Just make the scale a little bit larger and say it’s 0 to 1, change it from 0 to 3 or 0 to 2, or say you feel something needs to be weighted a little less because it’s not as important to your particular business. That’s okay. If it’s a score from 0 to 2, change it from 0 to 1 or 0 to a half. Completely customizable. If there’s another impact question that you think should be considered, certainly put that in there.

You can change that effort scale. Totally customizable. And I do want to make a note that generally people, once we get those results, scores, so they’re like, okay, great. So we just work from top to bottom, right?

We just start with the highest and go to the lowest. It’s not necessarily wrong. You can absolutely do that, but I do wanna call out one thing that the framework is not great at or doesn’t necessarily account for. And that is generally, at least when I’m strategizing, I like to have a good mix of easy, fast, quick, maybe smaller initiatives running, that you can just crank out one after the other and have running at all times. Those will be at the top of the list, toward the top of the list.

But keeping in mind that effort was calculated and considered into these scores, that means that the harder ones are gonna fall toward the bottom, and I like to have some of those going as well. You need to have a balance of both. Generally, those bigger, harder initiatives that fall toward the bottom are big effort, big lift, and probably higher risk, but bigger potential for reward. Not that the easy smaller tests don’t have big potential for reward either. But I do generally find that the bigger, bolder text ideas are harder and do fall toward the bottom.

So I would recommend that you start using this framework because I’m hopeful that everyone will go back and start using this. Just keep in mind that you probably wanna pull from the top and also try and fold in some from the bottom as well. And one last thing. When you score your test ideas, I encourage you to check how everything fell after you scored them. It’s usually on point.

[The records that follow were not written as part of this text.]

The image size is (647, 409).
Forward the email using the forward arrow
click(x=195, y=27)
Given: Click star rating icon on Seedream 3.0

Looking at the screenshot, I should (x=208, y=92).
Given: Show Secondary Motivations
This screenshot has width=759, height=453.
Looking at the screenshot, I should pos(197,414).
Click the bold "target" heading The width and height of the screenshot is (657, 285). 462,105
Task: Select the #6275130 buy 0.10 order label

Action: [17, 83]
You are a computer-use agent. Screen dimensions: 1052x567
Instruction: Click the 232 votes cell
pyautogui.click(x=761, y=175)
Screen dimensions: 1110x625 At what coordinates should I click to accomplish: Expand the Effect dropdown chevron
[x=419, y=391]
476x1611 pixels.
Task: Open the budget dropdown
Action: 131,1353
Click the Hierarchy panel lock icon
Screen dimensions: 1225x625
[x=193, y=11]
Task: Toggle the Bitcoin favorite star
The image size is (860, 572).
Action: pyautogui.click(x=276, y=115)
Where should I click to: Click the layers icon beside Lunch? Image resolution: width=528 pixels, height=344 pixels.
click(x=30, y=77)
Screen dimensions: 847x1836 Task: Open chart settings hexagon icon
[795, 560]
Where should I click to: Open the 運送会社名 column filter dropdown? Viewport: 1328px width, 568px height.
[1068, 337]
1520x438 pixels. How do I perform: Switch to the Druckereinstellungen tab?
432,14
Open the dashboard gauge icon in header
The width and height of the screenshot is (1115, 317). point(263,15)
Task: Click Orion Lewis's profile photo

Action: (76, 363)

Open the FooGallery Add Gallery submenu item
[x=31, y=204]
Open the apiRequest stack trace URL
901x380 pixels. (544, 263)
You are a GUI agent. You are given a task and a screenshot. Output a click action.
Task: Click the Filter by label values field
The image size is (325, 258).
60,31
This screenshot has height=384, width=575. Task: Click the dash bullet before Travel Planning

But just double-check. Maybe you have some internal projects that kind of correlate and need to be coordinated with some stuff that maybe fell really low on the list. I’m not saying cheat the system, and subjectively move things up to the top as you see faith because that defeats the whole point. But if you do see something that you’ve thought ranked incorrectly because of a real business reason. For an objective reason, you know, maybe if something was brought up by your customers also or whatever, you can you know, try and move that up a bit or tweak the scoring.

But like I said, should not be happening on a regular basis, but I do encourage you to check the scoring. Once you have gone through this exercise. So now you have the research framework for research Excel. You have your list of insights that you have classified into different buckets that you have now run through the PXL framework and you have your prioritized, objectively prioritized list of tests, GDIs, instrumentation issues, investigation issues, and hypothesize issues. You are set to go. No more spaghetti testing.

No more excuses for that. And I do want to say that if you are a VWO user or you’re considering VWO, their Plan feature has a couple of things that you can use in conjunction with what I’ve talked about here today. So they have an observations feature where you can put those research insights and keep track of them. I still encourage you to use the PXL framework in Google Sheets or Airtable or somewhere, but the benefit of having them in VWO would be there right there in your testing platform. For you to grab and use and have that context live with the test so that anyone that jumps into the testing platform Bams right there.

They don’t have to ask you and they can just see it in the platform. There’s also a place to keep your hypothesis So you have your observations, which are your research insights, your hypothesis for your test class, and classification items, that you can keep in here. Same thing. It’s great. It’s right in your testing platform so that anyone who jumps in it, lives right there. And they do have ICE metrics in here. It’s not our expanded version, but you could certainly coordinate this with the PXL and maybe come up with some kind of type of aggregate score. For the I to see an e and put that in here. So it lives in VWO as well.

And then if you’re new to the industry, and you’re like, I don’t know what to test still, even from the research, or you’re just looking for inspiration. Come to this idea feature of the VWO plan. You should most definitely, get ideas and tests from the research, but you can certainly use this in coordination or in conjunction with that. And like I said, just to get some inspiration as well. So that’s it. You should be all set, and I will open up the floor now for some q and a.

 

Shanaz:

Hey, Haley. That was a really insightful presentation. I’m sure, all of our attendees are definitely going to implement one of those templates and, you know, even give VWO Plan a try. Take the VWO Plan for a spin and see how that works out their use case. So, yeah, thank you very much for this presentation. It was really, really insightful.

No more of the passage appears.